In Memoriam

2012

Stereo audio
Length 28:56


In October 2011, I visited Jardines del Humaya, an extravagant cemetery located in Culiacán, Sinaloa, where the dead are usually buried in ostentatious buildings. Beyond the fascinating architecture and stillness, sometimes interrupted by the strikes of workers digging or building graves, I focused on the elegies, epitaphs and other messages that are the communication between the living and the dead, as some of the phrases have been formulated as if it were the dead men who spoke. Some of these messages (printed, like in no other cemetery in the world, on eccentric tarpaulin) were discreetly recorded with my voice, avoiding direct photography of the tarpaulins to avert problems with the mafias that constantly visit the site.

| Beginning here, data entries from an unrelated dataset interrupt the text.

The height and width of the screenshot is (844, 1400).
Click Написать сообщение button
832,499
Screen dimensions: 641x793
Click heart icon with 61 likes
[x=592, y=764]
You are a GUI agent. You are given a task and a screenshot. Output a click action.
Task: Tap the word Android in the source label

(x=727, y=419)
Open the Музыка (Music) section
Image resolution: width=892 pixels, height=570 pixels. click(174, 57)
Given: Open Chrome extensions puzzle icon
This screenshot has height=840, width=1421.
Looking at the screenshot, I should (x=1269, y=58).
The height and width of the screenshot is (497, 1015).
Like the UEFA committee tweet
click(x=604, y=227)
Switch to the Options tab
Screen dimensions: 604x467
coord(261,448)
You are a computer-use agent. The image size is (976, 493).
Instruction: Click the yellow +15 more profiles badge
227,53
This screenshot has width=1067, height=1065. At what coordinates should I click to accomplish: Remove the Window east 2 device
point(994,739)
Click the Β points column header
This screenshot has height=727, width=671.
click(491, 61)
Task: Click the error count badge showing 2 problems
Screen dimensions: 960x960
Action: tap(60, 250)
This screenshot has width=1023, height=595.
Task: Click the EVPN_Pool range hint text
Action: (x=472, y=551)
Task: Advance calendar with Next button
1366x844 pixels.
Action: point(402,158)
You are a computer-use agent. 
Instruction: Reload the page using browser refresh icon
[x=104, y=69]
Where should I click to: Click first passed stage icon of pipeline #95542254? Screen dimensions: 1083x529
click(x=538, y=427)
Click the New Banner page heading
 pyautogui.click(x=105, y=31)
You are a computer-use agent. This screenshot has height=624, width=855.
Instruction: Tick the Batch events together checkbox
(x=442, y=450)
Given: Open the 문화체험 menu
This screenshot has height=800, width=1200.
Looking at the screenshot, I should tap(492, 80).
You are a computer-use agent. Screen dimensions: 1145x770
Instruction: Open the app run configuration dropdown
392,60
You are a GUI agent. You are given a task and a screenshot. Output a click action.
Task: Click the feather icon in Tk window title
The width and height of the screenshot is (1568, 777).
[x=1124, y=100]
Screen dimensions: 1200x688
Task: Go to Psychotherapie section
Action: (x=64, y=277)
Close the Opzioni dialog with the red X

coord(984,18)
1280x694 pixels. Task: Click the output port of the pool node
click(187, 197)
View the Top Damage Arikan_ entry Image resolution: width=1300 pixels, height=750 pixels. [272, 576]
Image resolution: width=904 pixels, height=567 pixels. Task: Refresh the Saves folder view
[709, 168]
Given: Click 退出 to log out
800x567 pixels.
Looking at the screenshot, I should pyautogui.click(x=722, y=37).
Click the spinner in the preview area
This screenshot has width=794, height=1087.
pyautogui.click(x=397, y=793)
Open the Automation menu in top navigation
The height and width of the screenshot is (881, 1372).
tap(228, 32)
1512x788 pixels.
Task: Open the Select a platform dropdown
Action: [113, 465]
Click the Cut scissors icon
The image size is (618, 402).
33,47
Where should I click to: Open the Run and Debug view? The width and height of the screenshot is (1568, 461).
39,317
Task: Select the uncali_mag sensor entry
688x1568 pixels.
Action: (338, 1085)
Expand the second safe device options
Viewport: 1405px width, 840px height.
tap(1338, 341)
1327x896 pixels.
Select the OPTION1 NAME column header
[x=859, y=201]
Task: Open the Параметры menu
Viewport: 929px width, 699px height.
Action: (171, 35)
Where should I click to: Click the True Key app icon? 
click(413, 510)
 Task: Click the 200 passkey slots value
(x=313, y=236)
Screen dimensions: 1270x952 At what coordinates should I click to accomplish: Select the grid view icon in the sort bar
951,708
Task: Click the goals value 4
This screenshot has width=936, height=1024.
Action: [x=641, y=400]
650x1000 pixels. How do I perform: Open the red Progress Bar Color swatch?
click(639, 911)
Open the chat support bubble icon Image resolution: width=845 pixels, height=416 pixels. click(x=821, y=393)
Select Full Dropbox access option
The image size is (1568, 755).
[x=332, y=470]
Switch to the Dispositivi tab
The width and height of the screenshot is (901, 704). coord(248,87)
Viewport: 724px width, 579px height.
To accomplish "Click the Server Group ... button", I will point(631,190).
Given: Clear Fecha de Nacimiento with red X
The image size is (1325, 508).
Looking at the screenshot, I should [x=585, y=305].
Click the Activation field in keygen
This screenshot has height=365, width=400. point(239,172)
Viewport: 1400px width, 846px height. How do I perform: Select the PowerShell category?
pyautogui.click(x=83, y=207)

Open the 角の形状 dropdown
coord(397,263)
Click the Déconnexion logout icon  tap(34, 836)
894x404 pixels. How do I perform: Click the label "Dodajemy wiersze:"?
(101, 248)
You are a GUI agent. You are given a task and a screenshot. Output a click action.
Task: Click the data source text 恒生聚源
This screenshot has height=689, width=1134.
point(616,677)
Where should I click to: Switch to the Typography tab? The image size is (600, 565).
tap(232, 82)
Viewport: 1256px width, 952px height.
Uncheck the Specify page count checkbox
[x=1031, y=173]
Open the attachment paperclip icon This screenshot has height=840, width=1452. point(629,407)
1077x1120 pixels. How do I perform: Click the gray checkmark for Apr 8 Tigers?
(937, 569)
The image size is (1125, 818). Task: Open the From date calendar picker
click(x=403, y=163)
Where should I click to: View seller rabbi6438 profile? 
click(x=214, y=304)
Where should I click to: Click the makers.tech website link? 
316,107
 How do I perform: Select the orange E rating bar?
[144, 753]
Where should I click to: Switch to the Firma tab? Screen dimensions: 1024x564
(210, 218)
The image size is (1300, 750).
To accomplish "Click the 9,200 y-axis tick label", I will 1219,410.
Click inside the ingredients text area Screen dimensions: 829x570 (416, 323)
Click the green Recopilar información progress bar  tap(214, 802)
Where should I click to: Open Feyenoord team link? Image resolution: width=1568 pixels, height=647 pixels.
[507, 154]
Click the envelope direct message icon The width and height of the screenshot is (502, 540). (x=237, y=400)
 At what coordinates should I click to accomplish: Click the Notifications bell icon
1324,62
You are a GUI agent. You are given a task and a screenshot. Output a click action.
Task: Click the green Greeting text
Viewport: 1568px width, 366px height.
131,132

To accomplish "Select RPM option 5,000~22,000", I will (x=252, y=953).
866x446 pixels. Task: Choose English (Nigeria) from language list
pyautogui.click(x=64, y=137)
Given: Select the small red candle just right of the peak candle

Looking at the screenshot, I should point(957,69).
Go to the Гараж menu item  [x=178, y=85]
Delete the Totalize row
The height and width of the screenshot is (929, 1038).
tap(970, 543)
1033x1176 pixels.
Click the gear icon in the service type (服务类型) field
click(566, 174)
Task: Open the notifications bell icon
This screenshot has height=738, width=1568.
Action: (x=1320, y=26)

Afterwards, in an effort to share information in another language and also in order to lose all emotional intent, I transcribed the messages to play them through a digital translator, letting the computer be the one that “spoke with the dead” with the digital translation errors combined with the tarpaulin’s typing mistakes. This synthesized voice was mixed with the soundscape captured in the cemetery, providing the experience of walking through the mausoleums and finding the tarpaulins, transmitted through the sound.

Posters and postcards have been made for exhibitions and forums on violence, inviting people to download a second version of the piece at www.suplex.mx that includes collaborations by Francisco López, BJ Nilsen, Murcof, Janek Schaefer, Iris Garrelfs, Lumen Lab, Rogelio Sosa, Álvaro Ruiz, Phillippe Petit, Nicolas Wiese, Simon Whetham, among other musicians.